The next morning I read on the Internet about how to make cookies more like bakery cookies – the ones from Fire Island aren’t so sweet, and they’re puffy and full of chocolate. While it was still dark, I walked to the nearby grocery store.
Bittman’s classic chocolate chip recipe calls for two sticks of softened butter, three-quarters of a cup each of white and brown sugar, two eggs, two cups of all-purpose flour, half-teaspoon of baking soda, half-teaspoon of salt, a teaspoon of vanilla extract, and two cups of chocolate chips. Bittman prefers broken up chocolate to chips, so I bought a Perugian chocolate bar (memories of Italy at 12°).
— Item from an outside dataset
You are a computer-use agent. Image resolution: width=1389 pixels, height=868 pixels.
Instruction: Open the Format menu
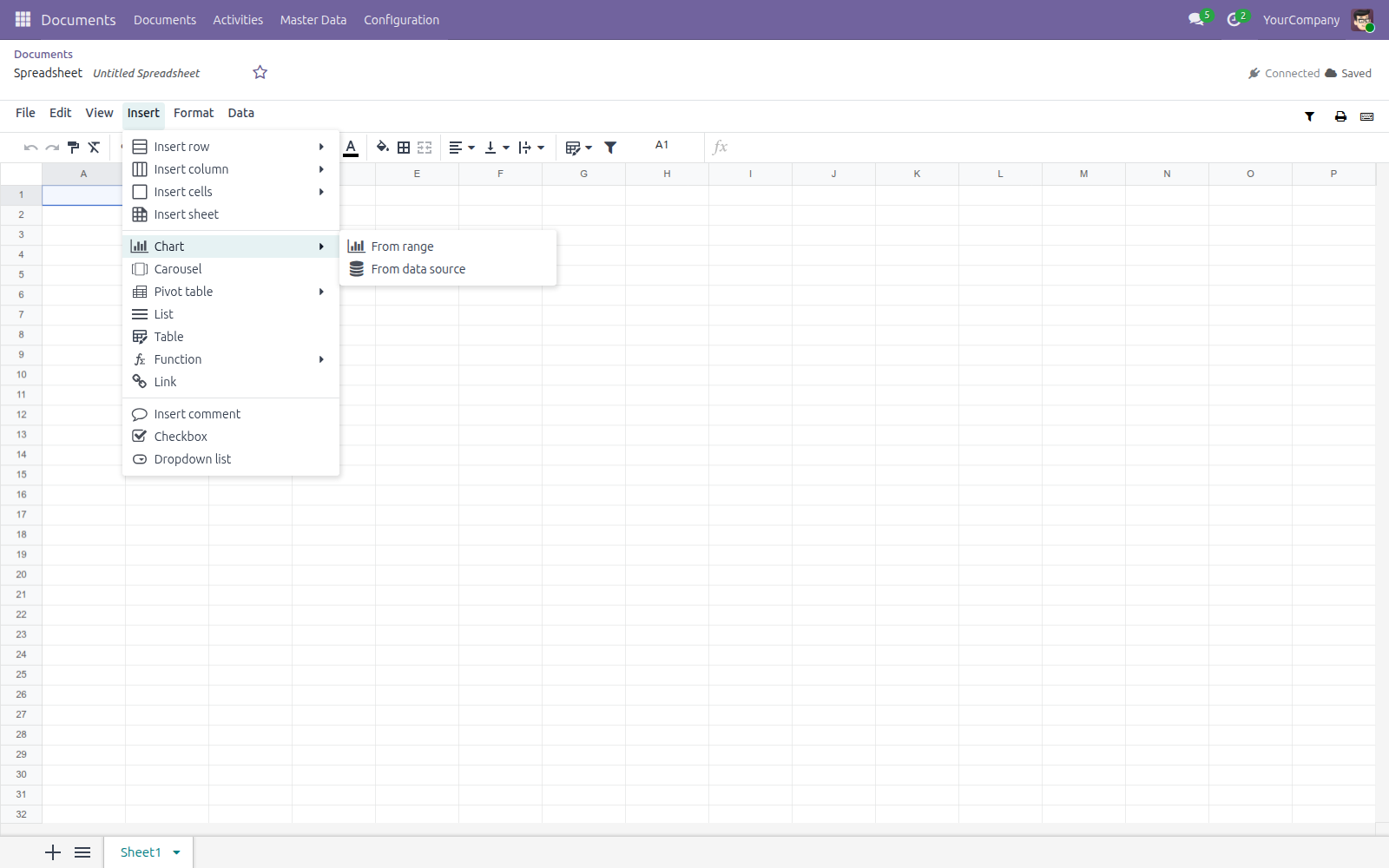194,113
I reduced the sugars to half-cup of each and added more flour (more flour is said to make a cakier cookie). According to one source, a little touch of cinnamon might be the secret in many bakery cookies – so I added a smidge. And at the last minute (fearing the cookies wouldn’t be sweet enough to please), I splashed maple syrup into the wet ingredients. Then baked at 375° about 10 minutes.
The cookies were tasty and welcomed, more about chocolate than sweetness, and I discovered a newer black cookie sheet produced puffy cookies. A heavier, older silver one made flatter, crisper cookies with the same batter.
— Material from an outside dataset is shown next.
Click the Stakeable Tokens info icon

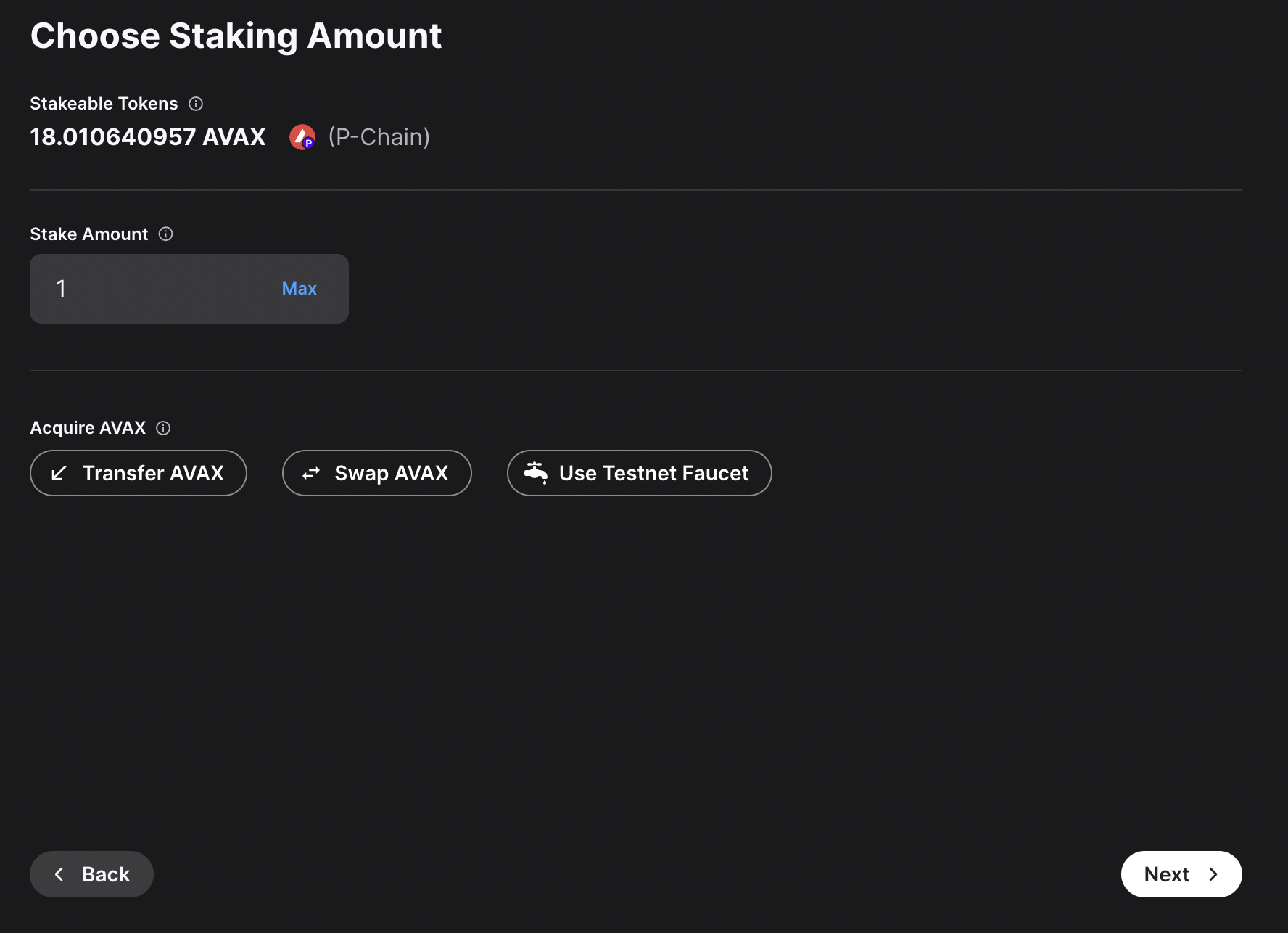(196, 104)
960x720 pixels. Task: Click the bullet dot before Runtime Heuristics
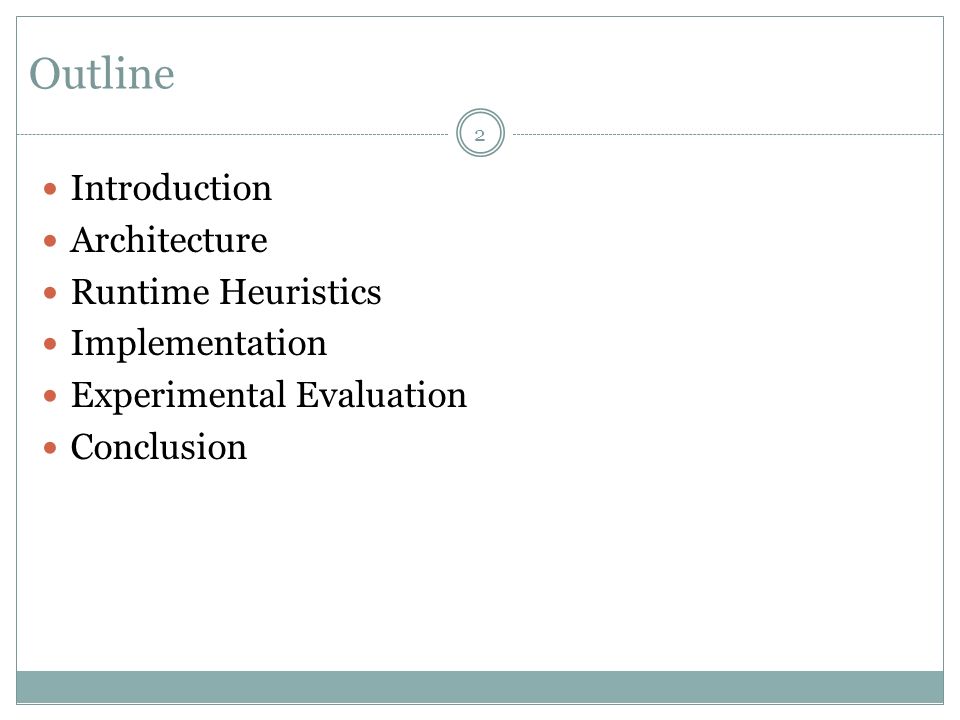tap(50, 293)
Standing in the kitchen creaming stiff butter and sugar and eggs by hand, with the battered and very familiar stainless mixing bowl pressed against me, I stared out the window at the familiar view and wondered how many batches of cookies I had made in that kitchen. Cookies used to be an all-the-time event – the cookie tin perpetually full (or ready to be filled). It’s such a familiar sight to see a son or the good-natured husband come home and head straight to the cookie jar.
I made chocolate chip cookies to welcome the Public Health nurse (my old friend who lives on Bainbridge now) on her visits when our first son was a baby. Our living room contained one wooden rocking chair, green shag carpeting, and board and brick bookshelves. I remember her sitting cross-legged on the floor with a cup of tea.
It was a joy to write my old friend and tell her about the new baby (and making cookies again) in the old house.